So, let’s address a few of these myths to get the facts about federal spending!
Myth #1: “We have a revenue problem! It’s not our spending that has gotten out of control — it’s the fact that our government doesn’t take in money like it used to.”
Fact: If only that were the case! Raising revenue is one thing — but cutting spending is much more difficult. In fact, over the past 30 years, spending growth has steadily outpaced revenue growth, with the former at 2.3 percent and the latter at 2.2 percent.
The difference between those two numbers appears small, but over time, it amounts to trillions of dollars. That said, over the past five years, federal spending growth has dramatically outpaced the revenue to match it, even though revenue was still growing.
Put simply, federal revenue is growing. We’ve just spent too much for our revenue to cover.
Myth #2: “Well, still, it doesn’t help that these tax cuts are cutting into our revenue. If the deficit was bad before, certainly these tax cuts are making it worse!”
Fact: Strike two. After the Trump administration’s tax cuts, revenues increased by $14 billion. While it is true that corporate tax revenues decreased significantly, individual income tax revenues increased more than enough to make up the difference.
The problem of the federal deficit is almost solely a problem of overspending, not under-taxing. The only solution to this problem is to cut spending.
There is simply no other way to promote our country’s fiscal health.
Myth #3: “Really? Couldn’t we pay slightly more in taxes to cover the deficit? Or tax the rich?”
Fact: The Manhattan Institute has run the numbers on the idea of balancing the budget of 6 percent GDP within 35 years using higher taxes — and they aren’t pretty.
Let’s say you levied a 100 percent income tax on all income above $500,000. According to the Manhattan Institute, “this would raise barely more than 5% of GDP — at least for year one.” That projection would also assume that this tax would have no effect on working or investment, and it surely would.
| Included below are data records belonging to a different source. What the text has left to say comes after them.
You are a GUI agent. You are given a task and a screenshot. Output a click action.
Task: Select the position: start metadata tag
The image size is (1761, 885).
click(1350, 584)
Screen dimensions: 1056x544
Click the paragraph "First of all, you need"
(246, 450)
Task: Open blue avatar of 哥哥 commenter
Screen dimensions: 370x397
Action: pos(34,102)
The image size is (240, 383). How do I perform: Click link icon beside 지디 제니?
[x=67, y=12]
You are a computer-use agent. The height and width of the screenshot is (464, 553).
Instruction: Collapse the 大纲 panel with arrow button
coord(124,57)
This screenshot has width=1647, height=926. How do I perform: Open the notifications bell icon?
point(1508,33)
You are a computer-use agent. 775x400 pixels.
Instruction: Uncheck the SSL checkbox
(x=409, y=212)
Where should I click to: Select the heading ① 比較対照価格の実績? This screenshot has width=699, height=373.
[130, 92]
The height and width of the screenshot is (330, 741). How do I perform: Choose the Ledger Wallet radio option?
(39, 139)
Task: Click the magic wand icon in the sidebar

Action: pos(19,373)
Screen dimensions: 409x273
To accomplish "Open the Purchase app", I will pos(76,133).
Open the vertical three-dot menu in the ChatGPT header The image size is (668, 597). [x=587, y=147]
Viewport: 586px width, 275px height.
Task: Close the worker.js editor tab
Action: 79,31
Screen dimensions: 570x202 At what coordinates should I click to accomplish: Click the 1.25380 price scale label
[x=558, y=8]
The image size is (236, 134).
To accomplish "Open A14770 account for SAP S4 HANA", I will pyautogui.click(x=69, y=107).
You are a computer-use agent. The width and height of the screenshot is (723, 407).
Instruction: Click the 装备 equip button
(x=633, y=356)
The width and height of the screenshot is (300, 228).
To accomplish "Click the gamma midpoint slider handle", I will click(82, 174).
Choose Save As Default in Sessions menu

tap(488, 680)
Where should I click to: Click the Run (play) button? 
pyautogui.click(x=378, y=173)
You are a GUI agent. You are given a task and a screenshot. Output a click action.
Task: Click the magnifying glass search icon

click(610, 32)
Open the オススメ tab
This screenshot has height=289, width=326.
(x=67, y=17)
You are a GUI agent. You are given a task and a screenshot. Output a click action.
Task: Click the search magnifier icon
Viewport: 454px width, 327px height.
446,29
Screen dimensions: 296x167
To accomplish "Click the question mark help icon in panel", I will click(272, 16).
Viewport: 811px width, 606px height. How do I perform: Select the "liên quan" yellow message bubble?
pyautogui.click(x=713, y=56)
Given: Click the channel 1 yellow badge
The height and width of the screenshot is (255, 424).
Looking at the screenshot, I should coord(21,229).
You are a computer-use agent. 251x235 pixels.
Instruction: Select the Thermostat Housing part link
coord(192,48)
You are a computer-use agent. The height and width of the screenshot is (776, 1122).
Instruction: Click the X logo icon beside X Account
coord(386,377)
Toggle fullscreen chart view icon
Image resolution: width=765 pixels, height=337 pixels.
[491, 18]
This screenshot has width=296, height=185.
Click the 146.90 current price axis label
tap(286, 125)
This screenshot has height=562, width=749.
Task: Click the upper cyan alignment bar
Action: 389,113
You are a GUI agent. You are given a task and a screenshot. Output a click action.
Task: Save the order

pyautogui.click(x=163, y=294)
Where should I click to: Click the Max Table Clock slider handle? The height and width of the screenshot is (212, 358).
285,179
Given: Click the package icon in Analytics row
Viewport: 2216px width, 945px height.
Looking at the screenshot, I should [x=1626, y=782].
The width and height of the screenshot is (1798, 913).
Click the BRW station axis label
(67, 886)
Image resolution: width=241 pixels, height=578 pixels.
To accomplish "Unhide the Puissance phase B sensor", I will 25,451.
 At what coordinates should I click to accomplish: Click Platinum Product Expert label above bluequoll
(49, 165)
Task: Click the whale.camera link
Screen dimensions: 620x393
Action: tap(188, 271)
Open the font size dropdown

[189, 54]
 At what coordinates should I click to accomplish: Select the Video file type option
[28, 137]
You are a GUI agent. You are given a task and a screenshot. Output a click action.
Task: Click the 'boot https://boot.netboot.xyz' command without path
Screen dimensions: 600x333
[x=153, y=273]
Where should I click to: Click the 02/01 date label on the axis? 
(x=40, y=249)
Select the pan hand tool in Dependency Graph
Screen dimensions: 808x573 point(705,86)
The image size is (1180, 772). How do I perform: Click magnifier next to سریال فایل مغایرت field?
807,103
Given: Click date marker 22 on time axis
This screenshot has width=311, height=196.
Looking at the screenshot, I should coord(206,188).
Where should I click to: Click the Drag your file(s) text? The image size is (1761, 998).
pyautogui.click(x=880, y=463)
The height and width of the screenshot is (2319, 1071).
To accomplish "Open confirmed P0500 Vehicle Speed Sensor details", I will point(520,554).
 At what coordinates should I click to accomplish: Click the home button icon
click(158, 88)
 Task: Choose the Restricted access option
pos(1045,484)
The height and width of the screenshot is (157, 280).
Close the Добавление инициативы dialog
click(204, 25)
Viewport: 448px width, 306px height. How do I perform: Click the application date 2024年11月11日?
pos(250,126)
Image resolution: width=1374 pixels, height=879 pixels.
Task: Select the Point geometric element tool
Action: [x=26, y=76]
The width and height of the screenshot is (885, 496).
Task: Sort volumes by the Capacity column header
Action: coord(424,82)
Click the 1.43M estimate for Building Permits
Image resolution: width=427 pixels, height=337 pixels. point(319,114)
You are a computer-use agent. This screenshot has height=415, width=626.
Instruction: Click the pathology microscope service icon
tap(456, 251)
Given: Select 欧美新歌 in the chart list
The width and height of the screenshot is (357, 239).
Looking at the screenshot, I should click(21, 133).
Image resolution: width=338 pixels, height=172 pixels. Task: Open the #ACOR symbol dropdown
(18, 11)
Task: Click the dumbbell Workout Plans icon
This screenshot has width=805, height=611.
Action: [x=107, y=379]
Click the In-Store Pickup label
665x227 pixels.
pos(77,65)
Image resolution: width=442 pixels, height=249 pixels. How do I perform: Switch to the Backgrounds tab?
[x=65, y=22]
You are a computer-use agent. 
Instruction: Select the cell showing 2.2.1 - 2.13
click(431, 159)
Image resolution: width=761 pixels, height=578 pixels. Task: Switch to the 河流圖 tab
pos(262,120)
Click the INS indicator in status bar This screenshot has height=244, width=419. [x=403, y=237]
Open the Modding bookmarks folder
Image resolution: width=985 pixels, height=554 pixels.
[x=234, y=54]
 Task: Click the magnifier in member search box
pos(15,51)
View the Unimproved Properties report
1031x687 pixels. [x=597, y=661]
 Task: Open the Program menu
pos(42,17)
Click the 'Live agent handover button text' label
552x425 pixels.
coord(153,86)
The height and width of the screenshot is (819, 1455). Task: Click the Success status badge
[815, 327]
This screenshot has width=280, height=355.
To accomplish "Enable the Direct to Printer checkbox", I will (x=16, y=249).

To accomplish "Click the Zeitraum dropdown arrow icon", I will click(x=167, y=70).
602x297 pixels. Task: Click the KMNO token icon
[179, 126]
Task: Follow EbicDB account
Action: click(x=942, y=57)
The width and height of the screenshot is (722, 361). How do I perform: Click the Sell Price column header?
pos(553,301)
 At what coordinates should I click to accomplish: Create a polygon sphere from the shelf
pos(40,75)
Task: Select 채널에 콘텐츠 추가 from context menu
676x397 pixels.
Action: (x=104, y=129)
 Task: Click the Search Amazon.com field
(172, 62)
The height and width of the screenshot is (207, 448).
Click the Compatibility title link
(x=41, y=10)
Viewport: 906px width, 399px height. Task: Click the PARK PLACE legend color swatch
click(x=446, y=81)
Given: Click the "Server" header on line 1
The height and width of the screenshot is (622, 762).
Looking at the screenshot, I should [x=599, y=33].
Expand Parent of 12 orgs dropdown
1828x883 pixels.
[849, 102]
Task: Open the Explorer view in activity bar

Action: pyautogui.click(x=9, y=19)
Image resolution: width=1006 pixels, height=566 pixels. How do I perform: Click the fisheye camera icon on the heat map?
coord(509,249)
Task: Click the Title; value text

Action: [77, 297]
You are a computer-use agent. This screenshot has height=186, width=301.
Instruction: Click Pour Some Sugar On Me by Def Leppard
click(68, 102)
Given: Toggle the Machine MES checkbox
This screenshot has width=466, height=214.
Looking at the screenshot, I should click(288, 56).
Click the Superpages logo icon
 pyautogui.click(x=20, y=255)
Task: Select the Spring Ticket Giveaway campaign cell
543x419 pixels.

Another proposal requires doubling the top 35 percent and 37 percent tax brackets, to 70 percent and 74 percent, respectively. Again, according to TMI, “this would raise only approximately 1.6% of GDP.”
It is important to note that these rates would rise well above the revenue maximizing rate — and would therefore be impossible to achieve. In other words, our spending is so outrageous that we couldn’t even theoretically tax ourselves to cover it at the highest level.
What’s more, taxing Americans and their businesses comes with a cost, decreasing productivity, competitiveness, wages, national economic performance and hurting small businesses — all in an attempt to break even on our out-of-control spending.
The simpler — and better — solution is to cut spending to a level that is manageable for our country’s families and businesses.